-- Provided information follows --
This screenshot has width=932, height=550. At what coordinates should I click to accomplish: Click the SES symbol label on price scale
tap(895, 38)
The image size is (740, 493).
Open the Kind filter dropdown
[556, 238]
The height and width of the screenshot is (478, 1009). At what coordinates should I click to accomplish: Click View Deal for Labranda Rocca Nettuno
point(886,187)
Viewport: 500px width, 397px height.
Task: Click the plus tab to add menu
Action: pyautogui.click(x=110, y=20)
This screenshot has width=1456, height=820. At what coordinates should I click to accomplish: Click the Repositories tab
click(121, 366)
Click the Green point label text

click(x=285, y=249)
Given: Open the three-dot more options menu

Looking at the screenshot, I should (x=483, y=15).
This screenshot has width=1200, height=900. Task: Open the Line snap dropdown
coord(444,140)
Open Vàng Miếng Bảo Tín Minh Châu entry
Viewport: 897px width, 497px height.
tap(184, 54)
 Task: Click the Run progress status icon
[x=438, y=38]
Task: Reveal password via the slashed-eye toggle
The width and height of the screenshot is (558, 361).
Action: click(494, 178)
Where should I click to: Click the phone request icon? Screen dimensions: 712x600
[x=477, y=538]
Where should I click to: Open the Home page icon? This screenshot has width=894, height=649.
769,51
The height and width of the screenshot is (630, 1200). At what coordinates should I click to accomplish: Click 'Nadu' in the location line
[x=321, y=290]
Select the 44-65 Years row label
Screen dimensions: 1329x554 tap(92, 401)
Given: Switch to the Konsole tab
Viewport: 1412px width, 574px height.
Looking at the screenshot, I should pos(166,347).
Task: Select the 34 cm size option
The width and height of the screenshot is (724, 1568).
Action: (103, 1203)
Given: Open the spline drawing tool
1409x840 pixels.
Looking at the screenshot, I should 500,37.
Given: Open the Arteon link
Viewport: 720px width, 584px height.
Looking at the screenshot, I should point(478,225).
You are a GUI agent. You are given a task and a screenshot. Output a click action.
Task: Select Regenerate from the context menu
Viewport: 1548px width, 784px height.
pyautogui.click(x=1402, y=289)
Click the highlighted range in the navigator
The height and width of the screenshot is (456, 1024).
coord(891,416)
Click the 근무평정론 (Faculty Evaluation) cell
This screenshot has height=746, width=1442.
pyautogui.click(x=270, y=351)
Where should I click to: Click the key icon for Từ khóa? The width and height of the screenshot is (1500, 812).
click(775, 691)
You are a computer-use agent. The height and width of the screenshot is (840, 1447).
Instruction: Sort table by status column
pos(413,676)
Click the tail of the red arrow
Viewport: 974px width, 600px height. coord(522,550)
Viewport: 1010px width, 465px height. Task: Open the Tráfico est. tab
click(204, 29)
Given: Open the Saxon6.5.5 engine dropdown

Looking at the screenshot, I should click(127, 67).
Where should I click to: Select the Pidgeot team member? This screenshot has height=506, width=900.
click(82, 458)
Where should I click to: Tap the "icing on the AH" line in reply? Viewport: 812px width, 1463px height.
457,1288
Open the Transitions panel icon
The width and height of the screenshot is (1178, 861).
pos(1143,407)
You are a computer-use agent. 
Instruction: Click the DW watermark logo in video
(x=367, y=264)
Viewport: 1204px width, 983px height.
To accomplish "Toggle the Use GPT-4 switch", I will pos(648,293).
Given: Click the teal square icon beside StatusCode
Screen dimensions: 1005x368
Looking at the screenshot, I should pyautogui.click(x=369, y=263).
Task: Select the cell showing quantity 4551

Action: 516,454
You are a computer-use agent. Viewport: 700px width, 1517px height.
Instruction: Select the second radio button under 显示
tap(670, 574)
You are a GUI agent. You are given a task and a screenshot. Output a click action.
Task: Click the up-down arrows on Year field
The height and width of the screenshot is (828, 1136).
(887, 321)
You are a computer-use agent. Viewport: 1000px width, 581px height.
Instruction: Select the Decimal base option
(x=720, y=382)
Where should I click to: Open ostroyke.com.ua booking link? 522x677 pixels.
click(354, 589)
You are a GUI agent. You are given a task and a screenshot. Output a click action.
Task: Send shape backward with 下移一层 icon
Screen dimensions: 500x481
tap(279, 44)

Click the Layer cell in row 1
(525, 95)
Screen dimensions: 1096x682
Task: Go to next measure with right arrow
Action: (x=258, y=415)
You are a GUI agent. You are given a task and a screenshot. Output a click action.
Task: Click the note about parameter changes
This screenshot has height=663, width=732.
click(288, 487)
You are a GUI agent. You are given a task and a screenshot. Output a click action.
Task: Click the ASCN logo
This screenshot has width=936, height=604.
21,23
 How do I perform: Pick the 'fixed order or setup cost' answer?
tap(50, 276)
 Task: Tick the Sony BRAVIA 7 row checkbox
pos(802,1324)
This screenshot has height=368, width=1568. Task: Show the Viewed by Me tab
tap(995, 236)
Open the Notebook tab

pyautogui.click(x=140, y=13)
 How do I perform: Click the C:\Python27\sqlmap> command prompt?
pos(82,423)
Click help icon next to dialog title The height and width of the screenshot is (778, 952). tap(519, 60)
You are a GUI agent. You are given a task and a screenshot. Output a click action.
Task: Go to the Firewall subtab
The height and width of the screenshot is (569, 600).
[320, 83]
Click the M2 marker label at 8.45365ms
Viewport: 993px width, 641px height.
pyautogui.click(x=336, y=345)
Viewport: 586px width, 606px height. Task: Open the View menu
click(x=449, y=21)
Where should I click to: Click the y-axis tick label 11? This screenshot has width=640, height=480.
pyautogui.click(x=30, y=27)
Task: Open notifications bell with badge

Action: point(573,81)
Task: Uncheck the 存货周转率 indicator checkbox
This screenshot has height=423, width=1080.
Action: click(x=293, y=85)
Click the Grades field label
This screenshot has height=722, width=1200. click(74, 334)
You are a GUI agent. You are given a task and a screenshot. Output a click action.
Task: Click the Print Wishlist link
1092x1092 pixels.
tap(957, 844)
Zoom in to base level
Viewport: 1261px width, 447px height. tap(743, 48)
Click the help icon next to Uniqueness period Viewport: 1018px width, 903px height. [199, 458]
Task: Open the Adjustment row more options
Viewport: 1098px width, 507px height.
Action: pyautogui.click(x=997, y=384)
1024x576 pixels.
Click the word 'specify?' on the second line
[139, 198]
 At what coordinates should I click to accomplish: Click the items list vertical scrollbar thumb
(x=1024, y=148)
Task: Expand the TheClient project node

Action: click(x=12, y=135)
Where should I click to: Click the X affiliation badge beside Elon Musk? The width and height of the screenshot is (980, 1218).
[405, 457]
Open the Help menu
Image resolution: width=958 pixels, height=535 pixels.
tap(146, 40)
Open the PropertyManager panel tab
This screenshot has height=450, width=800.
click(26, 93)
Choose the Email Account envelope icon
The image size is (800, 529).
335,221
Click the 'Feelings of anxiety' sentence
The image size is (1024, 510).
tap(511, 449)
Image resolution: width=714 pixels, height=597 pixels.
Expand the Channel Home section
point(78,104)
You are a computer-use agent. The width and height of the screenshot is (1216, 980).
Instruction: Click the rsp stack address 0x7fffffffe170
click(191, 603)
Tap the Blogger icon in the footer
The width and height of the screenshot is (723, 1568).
-- Provided information concluded --
▸ **Problem requirements**:
In your answer, print every entry exactly as it appears.

▸ **Written answer**:
This screenshot has width=932, height=550. At what coordinates should I click to accomplish: Click the SES symbol label on price scale
tap(895, 38)
The image size is (740, 493).
Open the Kind filter dropdown
[556, 238]
The height and width of the screenshot is (478, 1009). At what coordinates should I click to accomplish: Click View Deal for Labranda Rocca Nettuno
point(886,187)
Viewport: 500px width, 397px height.
Task: Click the plus tab to add menu
Action: pyautogui.click(x=110, y=20)
This screenshot has width=1456, height=820. At what coordinates should I click to accomplish: Click the Repositories tab
click(121, 366)
Click the Green point label text

click(x=285, y=249)
Given: Open the three-dot more options menu

Looking at the screenshot, I should (x=483, y=15).
This screenshot has width=1200, height=900. Task: Open the Line snap dropdown
coord(444,140)
Open Vàng Miếng Bảo Tín Minh Châu entry
Viewport: 897px width, 497px height.
tap(184, 54)
 Task: Click the Run progress status icon
[x=438, y=38]
Task: Reveal password via the slashed-eye toggle
The width and height of the screenshot is (558, 361).
Action: click(494, 178)
Where should I click to: Click the phone request icon? Screen dimensions: 712x600
[x=477, y=538]
Where should I click to: Open the Home page icon? This screenshot has width=894, height=649.
769,51
The height and width of the screenshot is (630, 1200). At what coordinates should I click to accomplish: Click 'Nadu' in the location line
[x=321, y=290]
Select the 44-65 Years row label
Screen dimensions: 1329x554 tap(92, 401)
Given: Switch to the Konsole tab
Viewport: 1412px width, 574px height.
Looking at the screenshot, I should pos(166,347).
Task: Select the 34 cm size option
The width and height of the screenshot is (724, 1568).
Action: (103, 1203)
Given: Open the spline drawing tool
1409x840 pixels.
Looking at the screenshot, I should 500,37.
Given: Open the Arteon link
Viewport: 720px width, 584px height.
Looking at the screenshot, I should point(478,225).
You are a GUI agent. You are given a task and a screenshot. Output a click action.
Task: Select Regenerate from the context menu
Viewport: 1548px width, 784px height.
pyautogui.click(x=1402, y=289)
Click the highlighted range in the navigator
The height and width of the screenshot is (456, 1024).
coord(891,416)
Click the 근무평정론 (Faculty Evaluation) cell
This screenshot has height=746, width=1442.
pyautogui.click(x=270, y=351)
Where should I click to: Click the key icon for Từ khóa? The width and height of the screenshot is (1500, 812).
click(775, 691)
You are a computer-use agent. The height and width of the screenshot is (840, 1447).
Instruction: Sort table by status column
pos(413,676)
Click the tail of the red arrow
Viewport: 974px width, 600px height. coord(522,550)
Viewport: 1010px width, 465px height. Task: Open the Tráfico est. tab
click(204, 29)
Given: Open the Saxon6.5.5 engine dropdown

Looking at the screenshot, I should click(127, 67).
Where should I click to: Select the Pidgeot team member? This screenshot has height=506, width=900.
click(82, 458)
Where should I click to: Tap the "icing on the AH" line in reply? Viewport: 812px width, 1463px height.
457,1288
Open the Transitions panel icon
The width and height of the screenshot is (1178, 861).
pos(1143,407)
You are a computer-use agent. 
Instruction: Click the DW watermark logo in video
(x=367, y=264)
Viewport: 1204px width, 983px height.
To accomplish "Toggle the Use GPT-4 switch", I will pos(648,293).
Given: Click the teal square icon beside StatusCode
Screen dimensions: 1005x368
Looking at the screenshot, I should pyautogui.click(x=369, y=263).
Task: Select the cell showing quantity 4551

Action: 516,454
You are a computer-use agent. Viewport: 700px width, 1517px height.
Instruction: Select the second radio button under 显示
tap(670, 574)
You are a GUI agent. You are given a task and a screenshot. Output a click action.
Task: Click the up-down arrows on Year field
The height and width of the screenshot is (828, 1136).
(887, 321)
You are a computer-use agent. Viewport: 1000px width, 581px height.
Instruction: Select the Decimal base option
(x=720, y=382)
Where should I click to: Open ostroyke.com.ua booking link? 522x677 pixels.
click(354, 589)
You are a GUI agent. You are given a task and a screenshot. Output a click action.
Task: Send shape backward with 下移一层 icon
Screen dimensions: 500x481
tap(279, 44)

Click the Layer cell in row 1
(525, 95)
Screen dimensions: 1096x682
Task: Go to next measure with right arrow
Action: (x=258, y=415)
You are a GUI agent. You are given a task and a screenshot. Output a click action.
Task: Click the note about parameter changes
This screenshot has height=663, width=732.
click(288, 487)
You are a GUI agent. You are given a task and a screenshot. Output a click action.
Task: Click the ASCN logo
This screenshot has width=936, height=604.
21,23
 How do I perform: Pick the 'fixed order or setup cost' answer?
tap(50, 276)
 Task: Tick the Sony BRAVIA 7 row checkbox
pos(802,1324)
This screenshot has height=368, width=1568. Task: Show the Viewed by Me tab
tap(995, 236)
Open the Notebook tab

pyautogui.click(x=140, y=13)
 How do I perform: Click the C:\Python27\sqlmap> command prompt?
pos(82,423)
Click help icon next to dialog title The height and width of the screenshot is (778, 952). tap(519, 60)
You are a GUI agent. You are given a task and a screenshot. Output a click action.
Task: Go to the Firewall subtab
The height and width of the screenshot is (569, 600).
[320, 83]
Click the M2 marker label at 8.45365ms
Viewport: 993px width, 641px height.
pyautogui.click(x=336, y=345)
Viewport: 586px width, 606px height. Task: Open the View menu
click(x=449, y=21)
Where should I click to: Click the y-axis tick label 11? This screenshot has width=640, height=480.
pyautogui.click(x=30, y=27)
Task: Open notifications bell with badge

Action: point(573,81)
Task: Uncheck the 存货周转率 indicator checkbox
This screenshot has height=423, width=1080.
Action: click(x=293, y=85)
Click the Grades field label
This screenshot has height=722, width=1200. click(74, 334)
You are a GUI agent. You are given a task and a screenshot. Output a click action.
Task: Click the Print Wishlist link
1092x1092 pixels.
tap(957, 844)
Zoom in to base level
Viewport: 1261px width, 447px height. tap(743, 48)
Click the help icon next to Uniqueness period Viewport: 1018px width, 903px height. [199, 458]
Task: Open the Adjustment row more options
Viewport: 1098px width, 507px height.
Action: pyautogui.click(x=997, y=384)
1024x576 pixels.
Click the word 'specify?' on the second line
[139, 198]
 At what coordinates should I click to accomplish: Click the items list vertical scrollbar thumb
(x=1024, y=148)
Task: Expand the TheClient project node

Action: click(x=12, y=135)
Where should I click to: Click the X affiliation badge beside Elon Musk? The width and height of the screenshot is (980, 1218).
[405, 457]
Open the Help menu
Image resolution: width=958 pixels, height=535 pixels.
tap(146, 40)
Open the PropertyManager panel tab
This screenshot has height=450, width=800.
click(26, 93)
Choose the Email Account envelope icon
The image size is (800, 529).
335,221
Click the 'Feelings of anxiety' sentence
The image size is (1024, 510).
tap(511, 449)
Image resolution: width=714 pixels, height=597 pixels.
Expand the Channel Home section
point(78,104)
You are a computer-use agent. The width and height of the screenshot is (1216, 980).
Instruction: Click the rsp stack address 0x7fffffffe170
click(191, 603)
Tap the Blogger icon in the footer
The width and height of the screenshot is (723, 1568).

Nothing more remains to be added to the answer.